ジェラルドがまだ王位に就いていなかった頃、強さと賢さと優しさを兼ね備えた王子だと国中で噂されていた。
そんなジェラルドが王になったのは十四歳の頃。若すぎる王だと心配する声もあったが、当時は誰からも立派な王になるだろうと期待されていた。
数年ほどは皆の期待に応えて善政を続け、他国から招いた妃に対しても気遣いを見せていた。
子供に恵まれたのは十六歳の時から。第一子のイヴァン王子を授かった後、立て続けに子供が三人生まれており、民はバルディグの安泰を信じて疑わなかった。
しかし、末子が生まれた二五歳の頃からジェラルドの様子がおかしくなっていく。
段々と気分の浮き沈みが激しくなり、些細なことでも怒るようになった。
臣下の苦言にも耳を貸さなくなり、政は先王の時代から宰相を勤めているペルトーシャに丸投げするようになった。
賢王から狂王へと変わり果ててしまったのは、末子が生まれてから二年ほど経過してからだった。

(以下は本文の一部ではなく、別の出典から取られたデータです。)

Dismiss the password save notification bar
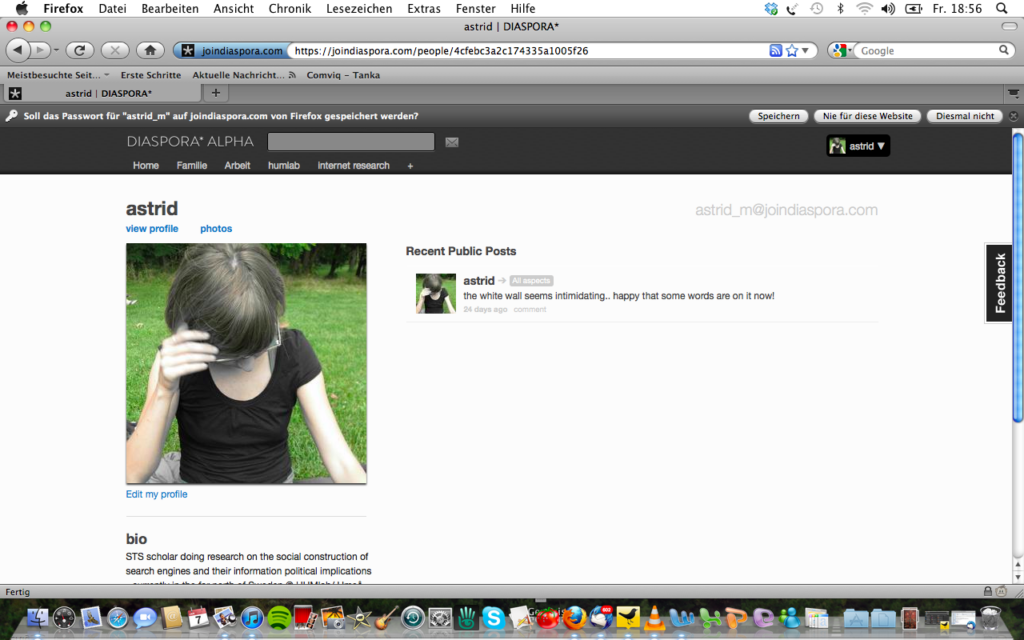The width and height of the screenshot is (1024, 640). pyautogui.click(x=1013, y=116)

起きている間は気まぐれに城内の人間を斬り付けたり、小さな失態を犯した者たちを戦わせ、流れる血を好んで見ていた。
一時期は毎日のように血が流れたが、三十歳になる頃から体の動きが鈍くなり、自ら剣を持つ機会は少なくなる。
その代わり、体が弱っていくことに危機感を持ったのか、次第に不老不死に固執するようになっていった。
それから八年の月日が流れて、今に至る。
ひと通り書き終えて、水月は頬杖をつきながら紙面を眺める。
(ここまで違うと、いっそ別人と入れ替わったって言われたほうが腑に落ちそうだな。……まあ、別人だって疑う人間はいないみたいだし、そんな噂すら聞かねぇから、可能性はほぼ皆無だろうけど)

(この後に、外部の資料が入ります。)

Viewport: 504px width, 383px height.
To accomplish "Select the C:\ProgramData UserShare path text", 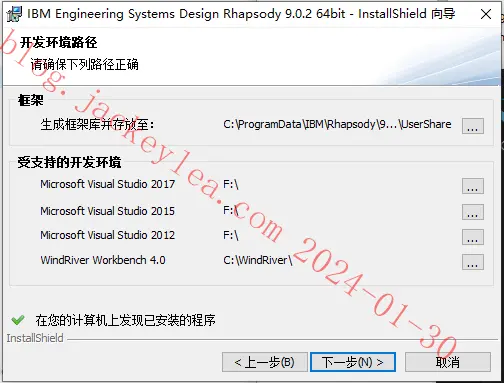I will (x=337, y=125).
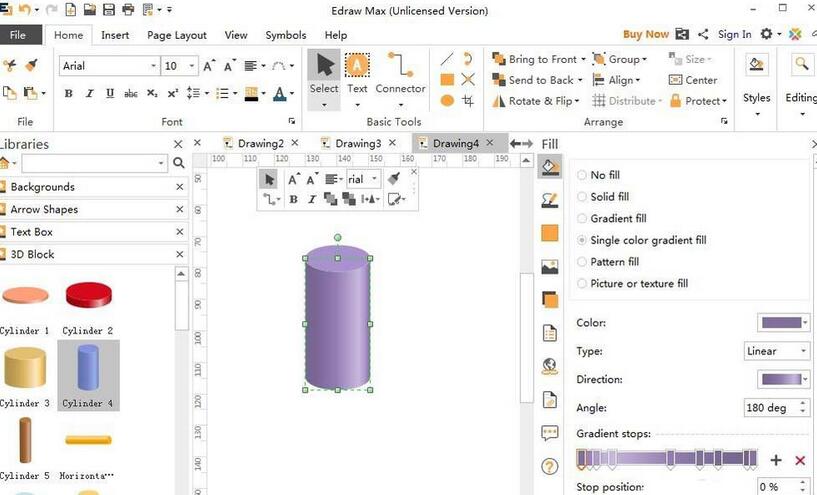Expand the font name Arial dropdown
Viewport: 817px width, 495px height.
click(154, 66)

もし今のジェラルドが別人だとすると、人が変わったように振る舞えば、疑う人間を増やして正体が暴かれる危険性が高くなる。できる限り相違がないように演じたほうが無難だ。
おそらくジェラルドに何かがあって激変したのだろう。
転機は末子が生まれた辺りになるが、新たな家族の誕生がジェラルドを変えた原因だとは考えられない。
誰も知らない所であった出来事で人が変わってしまったのか。
それとも、いずみが訝しんでいるように、毒を盛られたのか。
かなり情報を集めたつもりだったが、確証を得るためにはまだまだ足らなかった。